Belastung der Bürger weit über Grenzwert

23.09.2010, 16:54 Uhr
Belastung der Bürger weit über Grenzwert

© Brigitte Grüner

Diese Zahl nannte das „Bürgerforum Umwelt und Truppenübungsplatz“ (BUT) bei der Hauptversammlung am Mittwoch. Das Lärmschutzgutachten beweise eindeutig: Die Belastung der Bürger gehe weit über das verträgliche Maß hinaus. 28 Jahre nach der Gründung der Bürgerinitiative wissen die betroffenen Anwohner jetzt endlich schwarz auf weiß, dass die Lärmintensität durch die nahe Range 213 nicht dem deutschen Recht entspricht. Schon ein erstes Gutachten ergab 1983 eine „akute Gesundheitsgefährdung“, erinnert sich der damalige Vorsitzende Josef Geyer. Allerdings wurden die Ergebnisse bis heute unter Verschluss gehalten.

Politik am Zug

BUT hat nun ein großes Ziel erreicht: „Das Gutachten ist ein Meilenstein. Jetzt ist die Politik am Zug“, drückte es Vorsitzender Armin Griesbeck aus. Er machte bei der Hauptversammlung aber auch unmissverständlich deutlich, dass die Geduld der Betroffenen nahezu erschöpft ist. „Wir wollen nicht, dass es weiter so dahin dümpelt.“ Die Nitzlbucher und Bernreuther versprechen sich viel vom Stelldichein der Politiker am kommenden Montag. Neben Bürgermeister Joachim Neuß werden Landrat Richard Reisinger sowie die Landtagsabgeordneten Heinz Donhauser und Reinhold Strobl erwartet. Gemeinsam mit BUT und interessierten Bürgern sollen die Ergebnisse des Gutachtens besprochen und die Marschrichtung festgelegt werden. „Die von uns gewählten Vertreter werden sich hoffentlich für uns einsetzen“, drückte Werner Dier die Hoffnungen der Betroffenen aus.

Amerikaner überzeugen

Hätte die Bundeswehr und nicht die US-Armee das Sagen auf dem Truppenübungsplatz Grafenwöhr, wäre die Lage vielleicht längst entspannt. Die deutschen Soldaten richten sich nach der so genannten „Lärmmanagement-Richtlinie“. Diese gilt landesweit für alle militärisch genutzten Gebiete und für große Waffen. Kleine Kaliber werden durch die TA-Lärm geregelt. Allerdings ist es bislang offenbar schwierig, die Amerikaner von der Einhaltung der Richtlinien zu überzeugen. Die Bürger haben vielmehr das Gefühl, dass die Army derzeit „aus Trotz“ verstärkt schießt, sogar mitten in der Nacht. Obwohl das Gutachten eindeutig zu dem Schluss kommt, dass kein einziger Schuss in der Nachtzeit rechtskonform sei, berichtete der Vorsitzende.

> AUFGABE
Geben Sie aus dem Dokumentauszug alles von „BUT hat nun“ bis hinunter zu „der Betroffenen aus.“ wortgetreu wieder. Die nachstehenden Zeilen sind eigenständiges Material und gehören nicht zum Dokumentauszug.

> EXTRAHIERTE ZEILEN
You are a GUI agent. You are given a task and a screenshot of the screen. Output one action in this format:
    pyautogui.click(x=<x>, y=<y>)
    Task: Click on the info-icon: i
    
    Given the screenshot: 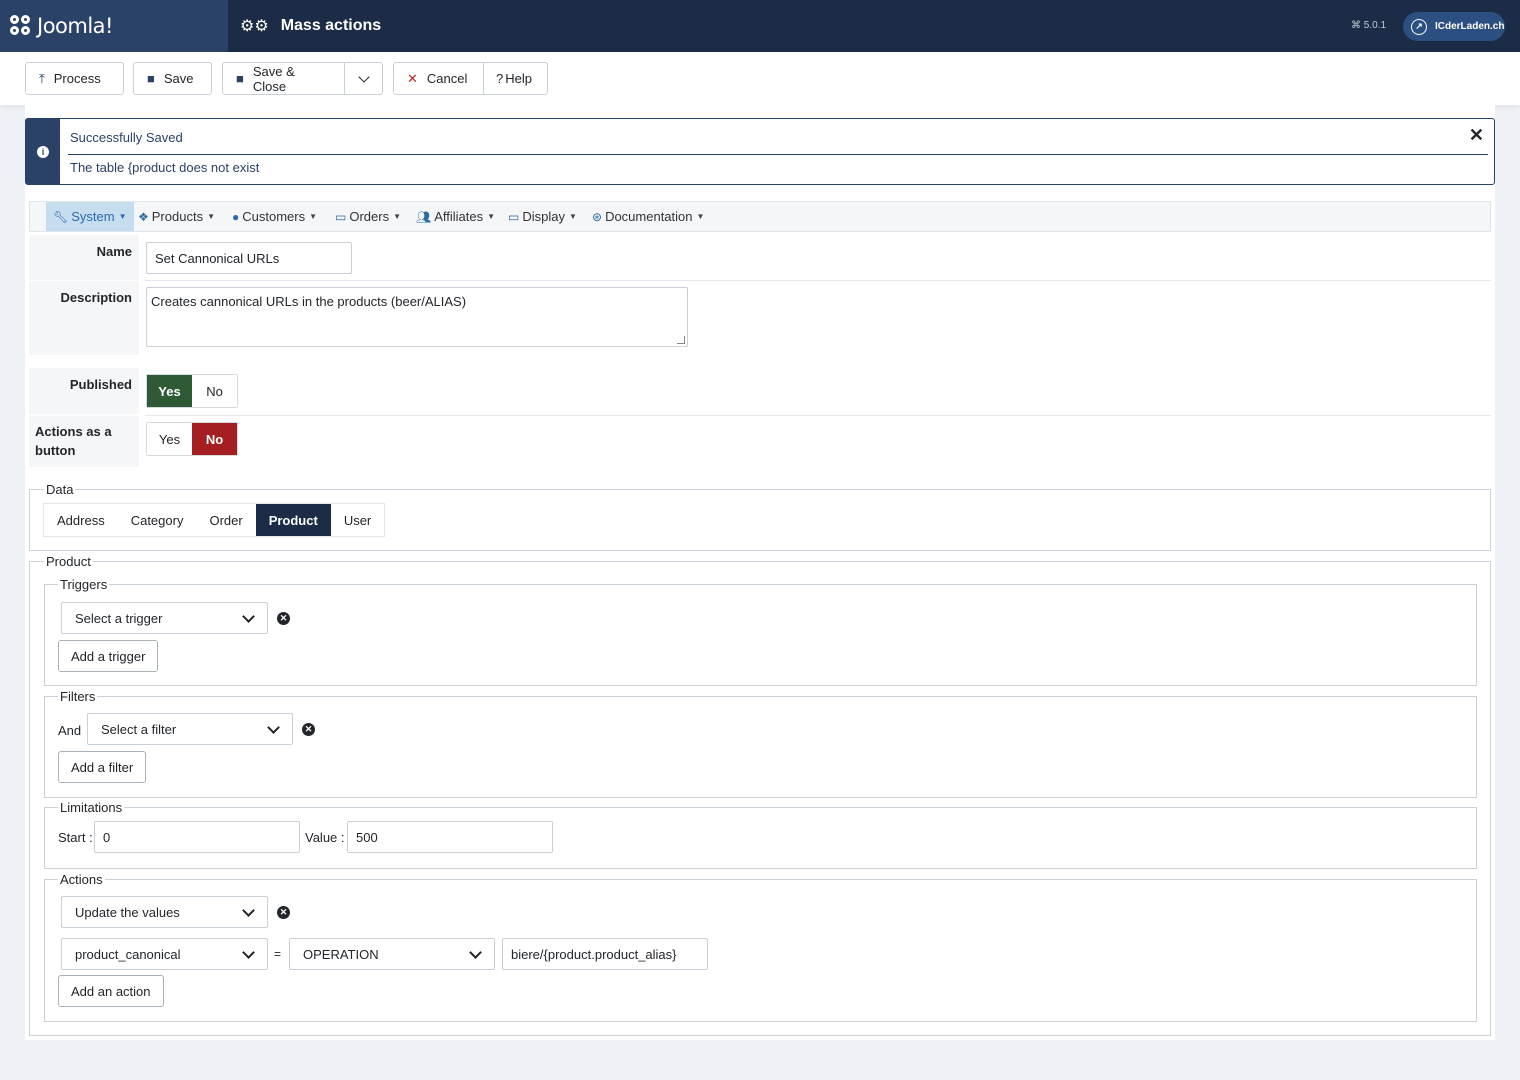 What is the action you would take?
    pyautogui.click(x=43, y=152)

* * *

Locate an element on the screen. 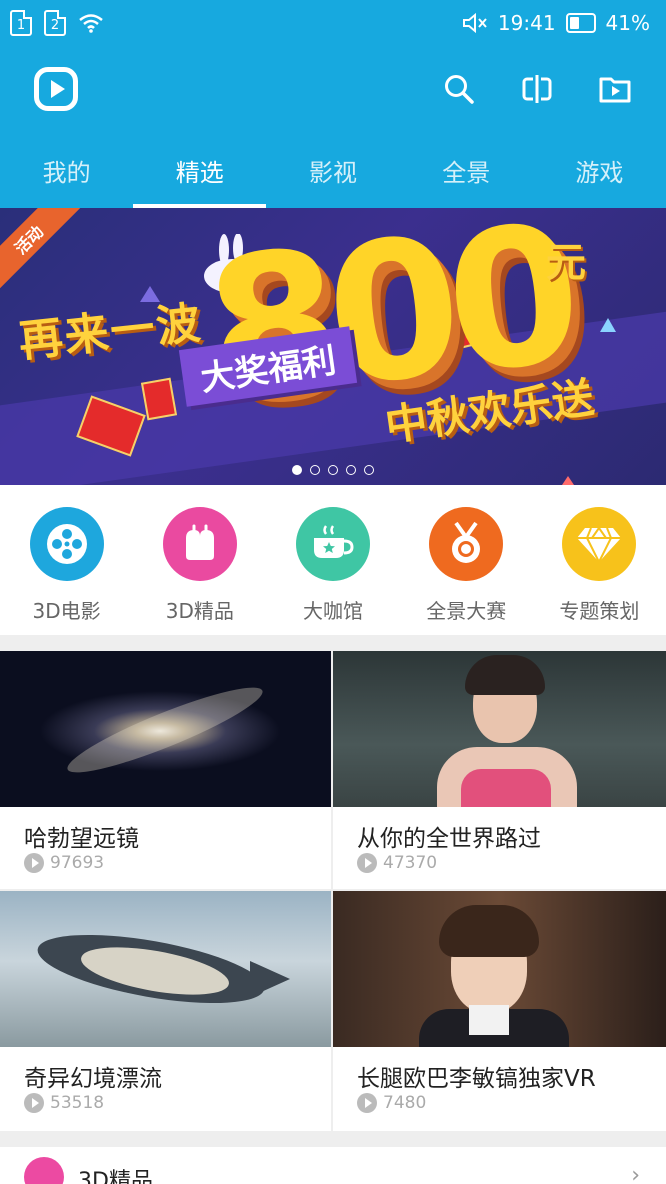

> LÖSUNG
BUT hat nun ein großes Ziel erreicht: „Das Gutachten ist ein Meilenstein. Jetzt ist die Politik am Zug“, drückte es Vorsitzender Armin Griesbeck aus. Er machte bei der Hauptversammlung aber auch unmissverständlich deutlich, dass die Geduld der Betroffenen nahezu erschöpft ist. „Wir wollen nicht, dass es weiter so dahin dümpelt.“ Die Nitzlbucher und Bernreuther versprechen sich viel vom Stelldichein der Politiker am kommenden Montag. Neben Bürgermeister Joachim Neuß werden Landrat Richard Reisinger sowie die Landtagsabgeordneten Heinz Donhauser und Reinhold Strobl erwartet. Gemeinsam mit BUT und interessierten Bürgern sollen die Ergebnisse des Gutachtens besprochen und die Marschrichtung festgelegt werden. „Die von uns gewählten Vertreter werden sich hoffentlich für uns einsetzen“, drückte Werner Dier die Hoffnungen der Betroffenen aus.